Wikileaks: jogando a porcaria no ventilador
Recentemente, o Wikileaks passou a aparecer nas capas dos jornais e revistas do Brasil, após já ter sido pivô de escândalos nos Estados Unidos.
Se você não tem nem ideia do que estou falando, uma breve história do site Wikileaks.
O site, que apesar do nome, não tem permissão de edição pelos usuários, como a Wikipedia, é parte de uma organização sem fins lucrativos, com sede na Suécia, e que publica textos oficiais de fontes anônimas. O problema para as autoridades é que estes textos contém documentos, fotos e informações confidenciais, oriundas de governos ou empresas, normalmente sobre assuntos, digamos, delicados.

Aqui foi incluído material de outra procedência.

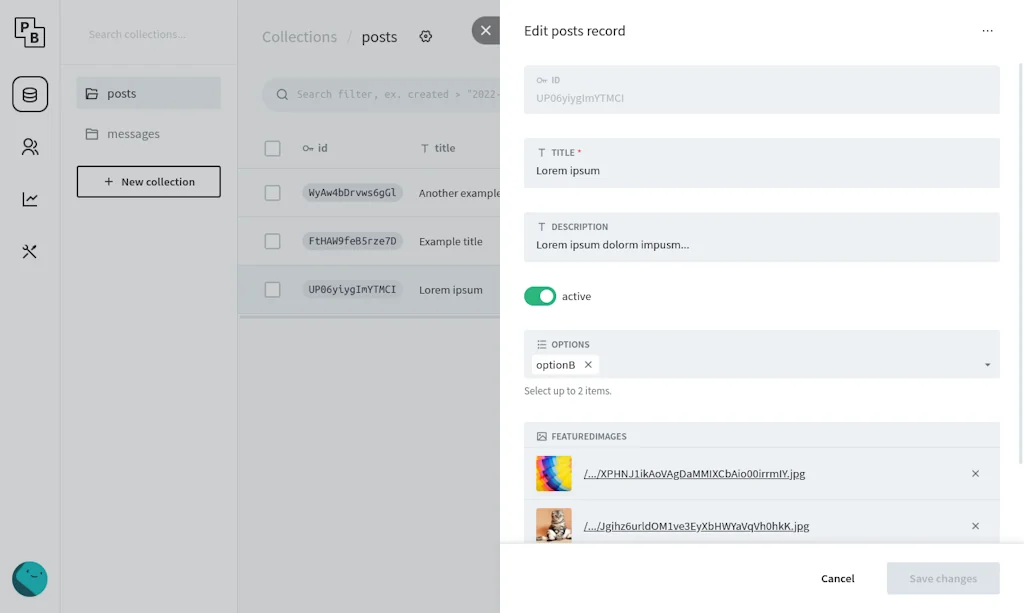Open the XPHNJ1ikAoVAgDaMMIXCbAio00irrmlY.jpg file link

pyautogui.click(x=695, y=473)
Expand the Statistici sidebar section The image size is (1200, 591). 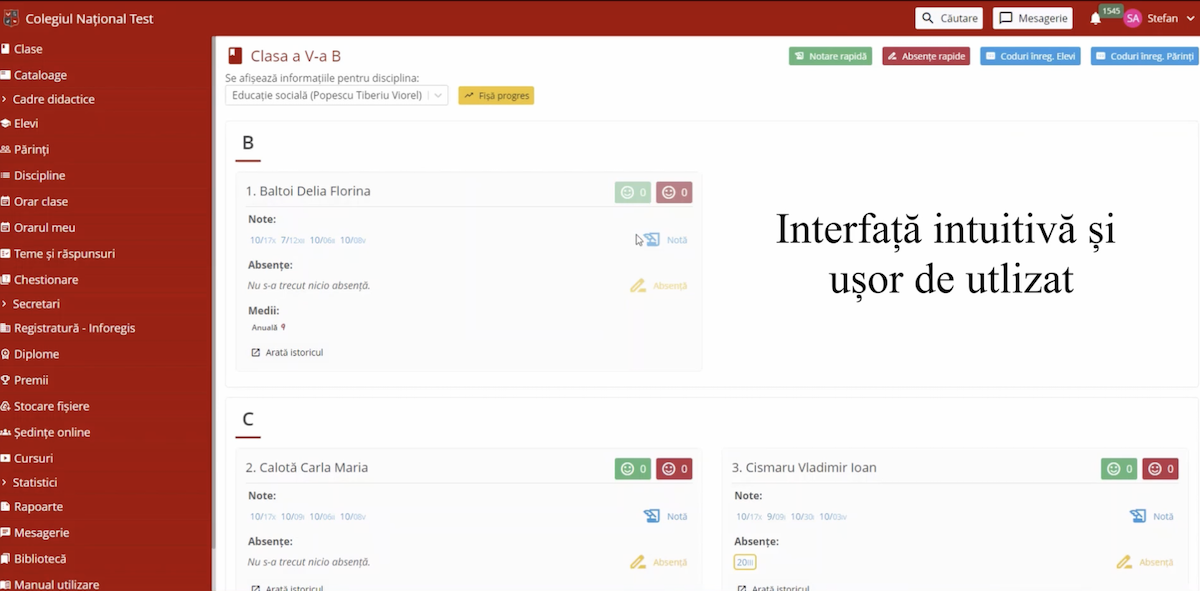35,483
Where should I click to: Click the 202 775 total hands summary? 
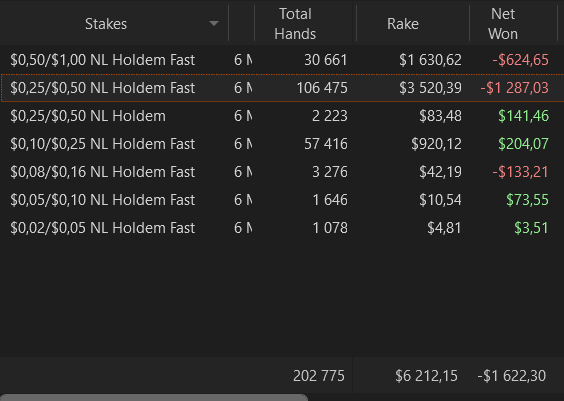(319, 376)
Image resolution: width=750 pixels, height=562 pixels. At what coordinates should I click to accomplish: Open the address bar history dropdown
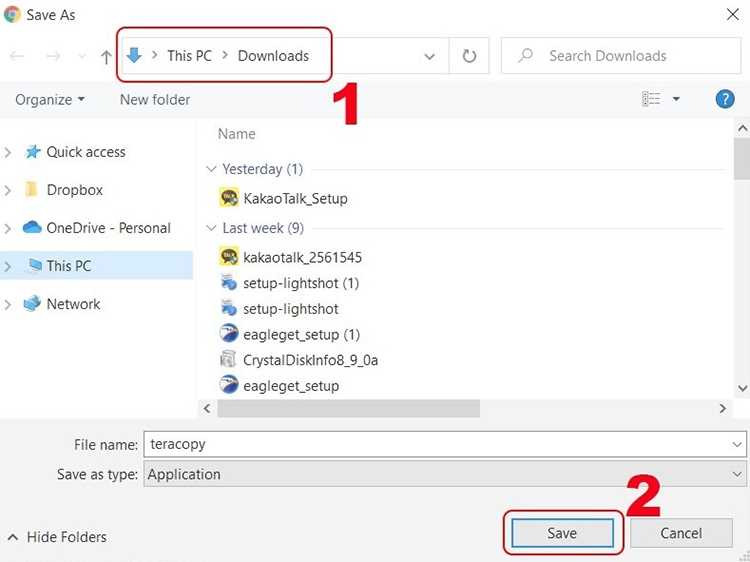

A fama do site explodiu quando o mesmo publicou milhares de documentos relativos às operações do exército estadunidense no Oriente Médio, nas operações no Iraque e Afeganistão, mostrando mortes de civis inocentes e outras barbáries.

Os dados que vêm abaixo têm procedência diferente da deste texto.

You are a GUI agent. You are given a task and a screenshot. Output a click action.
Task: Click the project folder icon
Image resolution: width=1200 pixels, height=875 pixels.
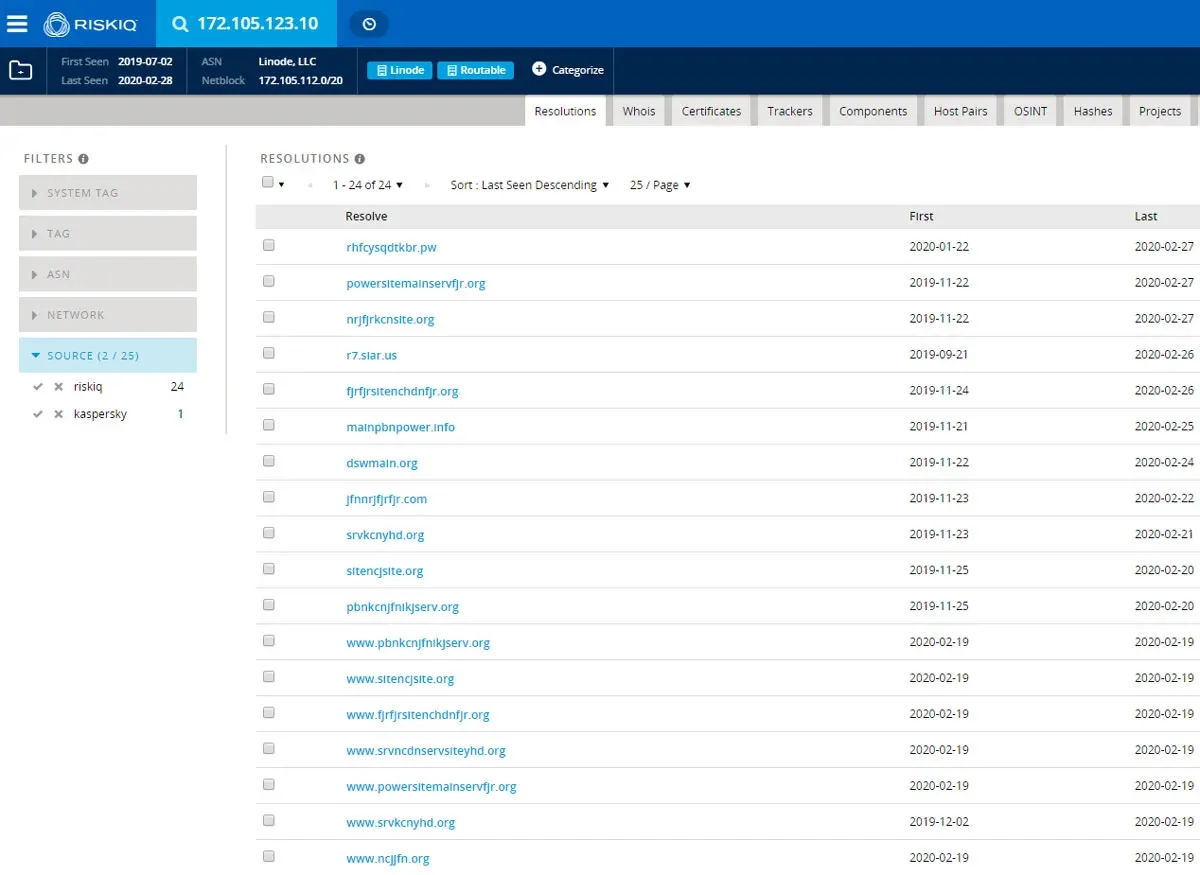[22, 69]
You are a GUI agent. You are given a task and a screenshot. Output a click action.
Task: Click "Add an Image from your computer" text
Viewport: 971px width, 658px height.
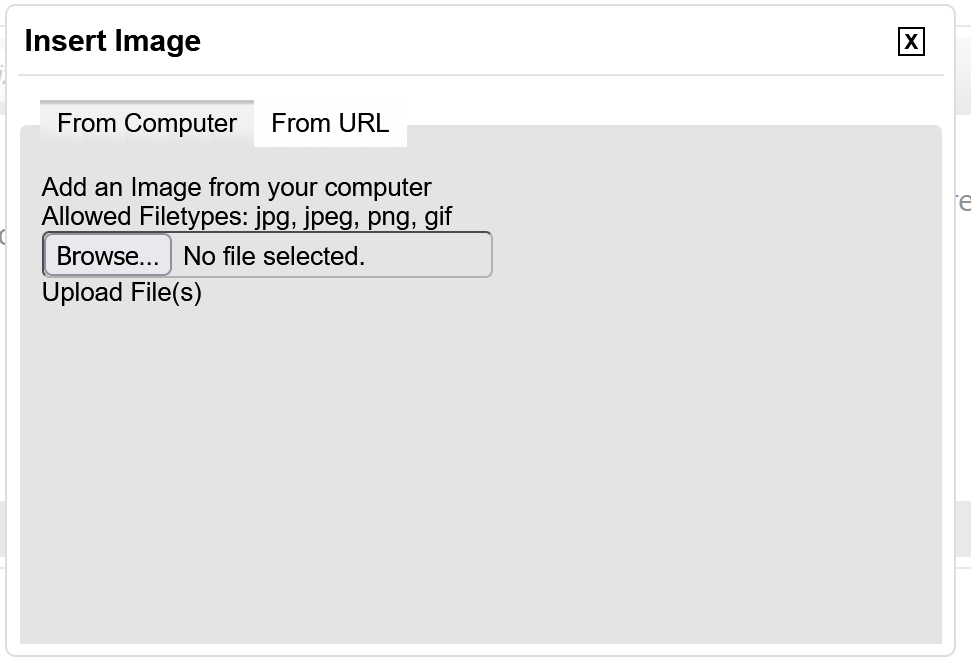coord(236,188)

Essa exposição tem irritado diversos governos, em especial o dos Estados Unidos, fazendo com que responsáveis pelo site sejam procurados e presos.
Recentemente o site publicou telegramas vindos da embaixada dos EUA no Brasil, que mostravam conversas do embaixador com ministros brasileiros, detalhando o antiamericanismo do ministro brasileiro das relações exteriores. E também a preocupação com o terrorismo das FARC e na tríplice fronteira.
Com tanta porcaria sendo jogada no ventilador, e gente importante querendo esconder a verdade, o site começou a ser atacado. O servidor da Amazon baniu o domínio que estava lá estava hospedado desde que começaram os ataques contra o provedor sueco, em
uma atitude que foi aplaudida pelo Comitê de Segurança Interna do Senado dos EUA.
Para quem quiser conhecer o site, o endereço é www.wikileaks.ch.